# TEXTO PROPORCIONADO
- - - - - - -

Filosofía en español 
Filosofía en español


Sobre la justificación de la Historia

Gustavo Bueno

José Luis García Delgado me pasa la entrevista que Lola Mateos ha hecho a Miguel Artola y me conmina a que, en horas, haga a mi vez algún comentario para la semanal Revista de Asturias. Sospecho que mi gran amigo me ha enseñado esta entrevista con intención parecida a la del torero que enseña al toro el trapo rojo. Aquí está mi embestida.

Vaya por delante mi reconocimiento al Artola historiador y maestro de historiadores, al Artola que trabaja sobre las reliquias de los afrancesados españoles, o de la España del Antiguo régimen y construye teoremas históricos de diversa significación y diferente alcance. Pero en esta entrevista Artola ya no actúa como historiador, sino como ciudadano («filósofo mundano») que reflexiona sobre la ciencia histórica (sobre la Historia). Y tras escuchar sus palabras, acude a mi cabeza aquel precepto que Goethe daba a los escultores: «Escultor, trabaja y no hables». Historiador, trabaja sobre tus reliquias y no hables sobre tu trabajo (a menos que lo que vayas a decir valga más que el silencio).

Siempre ha sido para mí fuente de admiración la enorme desproporción que suele mediar entre el talento (talento crítico, sin duda) de los artistas –o de los historiadores– y la ingenuidad (acrítica) de sus reflexiones acerca del significado de su obra. «Lo que busco con mis esculturas, con mis cuadros, con mi música, es reconocerme con autenticidad a mí mismo, expresarme y realizarme como la persona que soy dentro de la sociedad» –o bien (cuando el entrevistado es más «político» que «lírico»): «Lo que busco con mis obras es transformar la realidad». (Artola parece decir: «Lo que buscamos los historiadores es hacer posible que los individuos se reconozcan a sí mismos dentro del grupo social», y también: «Lo que busco como historiador es suministrar una palanca capaz de cambiar la realidad»). Y si son ingenuas las respuestas de este tipo es, no solamente porque están adheridas a una ideología (inconsciente) de contenido sustancialista-metafísico (el «sí mismo», la «autenticidad»), sino también porque, aún desde su propia perspectiva, resultan ser inútiles (ociosas), por cuanto son absorbentes (no modulantes), y esto, porque al estar formuladas mediante una previa evacuación de contenidos (por eso son vacías), pueden ser aplicadas a cualquier obra y actividad y, por tanto, no son capaces de ejercer la función de fórmulas diacríticas a que aspiraban. Comparten así la misma carga que bloquea al llamado «argumento perezoso» de la teología, el que apela a la Providencia para dar razón de algún acontecimiento histórico o social entre otros posibles: «La conversión de Constantino fue providencial» –pero también habría de serlo la reconversión de Juliano y, en general, cualquier acontecimiento, porque «Providencia» es un concepto formal absorbente y, por ello, ocioso en sus servicios diferenciales y explicativos.

- - - - - - -

# DATOS PROPORCIONADOS
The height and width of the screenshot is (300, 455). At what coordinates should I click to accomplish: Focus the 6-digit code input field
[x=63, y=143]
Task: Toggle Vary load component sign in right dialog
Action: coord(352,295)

- - - - - - -

# REQUISITOS DE TAREA
1) Responde a estas preguntas sobre el texto acerca de la justificación de la Historia:
(a) ¿Para qué publicación se pide el comentario?
(b) ¿Qué precepto daba Goethe a los escultores?
(c) ¿Qué acontecimiento se cita como ejemplo del «argumento perezoso» de la teología?
2) ¿Qué personas se nombran en el texto sobre la justificación de la Historia, desde el párrafo que empieza «José Luis García Delgado» hasta el final?
3) Prosigue el texto sobre la justificación de la Historia a partir de su última oración.
No hace falta recurrir a los datos.

# EN RESPUESTA
1)
(a) Para la semanal Revista de Asturias.
(b) «Escultor, trabaja y no hables».
(c) La conversión de Constantino.

2) José Luis García Delgado, Lola Mateos, Miguel Artola, Goethe, Constantino y Juliano.

3)
Así también, toda obra humana, artística o no artística, buena o mala, podrá considerarse como autorrealización del hombre y como expresión de su autenticidad (si la obra es mala, expondrá auténticamente la realidad del mal artista) sin que ello añada nada al conocimiento de la estructura de la obra. Y toda obra humana (artística o no, historiográfica o geométrica) será siempre una transformación de la realidad (una «palanca»), porque la realidad es ella misma transformación, e incluso los que trabajan para que «todo quede como está» también han de transformar a las fuerzas revolucionarias (la transformación idéntica es una transformación más en el conjunto de las transformaciones del sistema). «Transformar la realidad» es una fórmula absorbente, por ser formal, como «Providencia». Y, por ello, no explica absolutamente nada ni sirve para nada cuando se utiliza como característica de una actividad, de un arte o de una ciencia. Habría que establecer la dirección y el sentido de la transformación, en cuanto enfrentada a las otras transformaciones previsibles en el sistema. Y para ello, será necesario reintroducir los contenidos, la materia que ha sido previamente evacuada.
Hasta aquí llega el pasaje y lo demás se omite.